Ироничная отрешённость, с которой Маэдрос всегда говорил о себе, резко рассеялась.
— Фингон! Что случилось?
— Они не... мы не думаем, что они мертвы. Просто не знаем, куда они делись. Мы знали, что Тургон что-то такое планирует — и вдруг Невраст опустел, треть народа просто испарилась. И Аредель с Идриль среди них, — Фингон сделал большой глоток. — Могу понять желание сохранить всё в тайне — во имя Манвэ, ну конечно, я хочу, чтобы они были в безопасности. Просто хотелось бы... чтобы они доверяли нам достаточно, чтоб хотя бы попрощаться...
Маэдрос нахмурился и забарабанил пальцами левой руки по столу... там, где когда-то могла бы лежать кисть его правой руки — и ногти тихонько клацнули по дереву. После битвы протез он снял: ремни были порваны, а запястье — всё в синяках, и протез натирал.
— Помнишь, когда мы были детьми, Тургон решил сбежать? Кошка нагадила на его новую мантию, а ваша мама сказала, что не нужно было оставлять её там, где она...
— Ну да, было такое, но вот в тот раз, когда мы его потеряли, дело было в карте, — откликнулся Фингон. — Он как раз вычерчивал на одной побережье, а Аредель всю её изрисовала, и тогда он стукнул её, а мама наказала только его...
— Да, точно. Он не появился к обеду, и когда твои родители обнаружили, что он сбежал, было уже слишком темно. А на следующее утро об этом прознал Келегорм и ускакал его искать — ну и конечно, его мы тоже потеряли.
— Твой отец нас так проклинал...
— Он расстроился не из-за Келегорма — в том возрасте Келегорм и недели не обходился без того, чтоб куда-нибудь удрать. Просто твоя мама сказала, что надо попросить Оромэ помочь в поисках. И вот это его вывело из себя.
— Помню, как я тогда боялся. Не могу поверить, что думал, что знаю, как выглядит его гнев...

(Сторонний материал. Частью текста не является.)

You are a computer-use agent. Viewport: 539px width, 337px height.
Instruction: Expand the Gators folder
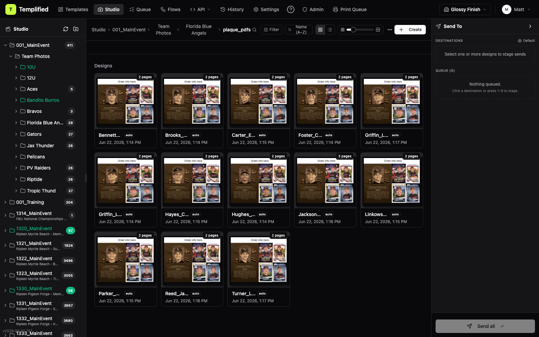click(16, 134)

— В худшем случае, он бесился... а то и горело что-то... — С годами стало легче шутить над этим. — Но вообще, спустя три дня мы нашли стоянку Тургона в десяти милях от нас, и он был вполне себе доволен и счастлив. Уже позабыл обо всех спорах и не понимал, почему мы такие расстроенные.
— О да. Взял с собой все свои картографические орудия и прямо-таки пылал желанием показать свою новую карту!
— Только Тургон мог сбежать из дома с угломером! Он поступил с вами жестоко... и ты с полным правом сможешь придушить его собственной же его линейкой, когда он появится. Он появится! И, по крайней мере, Аредель с ним, чтобы о нём позаботиться. Может, она и самая безрассудная из вас троих — хотя это постараться надо! — но зато ловчей обращается с копьём.
— Спасибо... — ответил Фингон. Эти слова помогли лучше, чем он мог ожидать... как напоминание, что брат и сестра совсем ещё не исчезли из этого мира.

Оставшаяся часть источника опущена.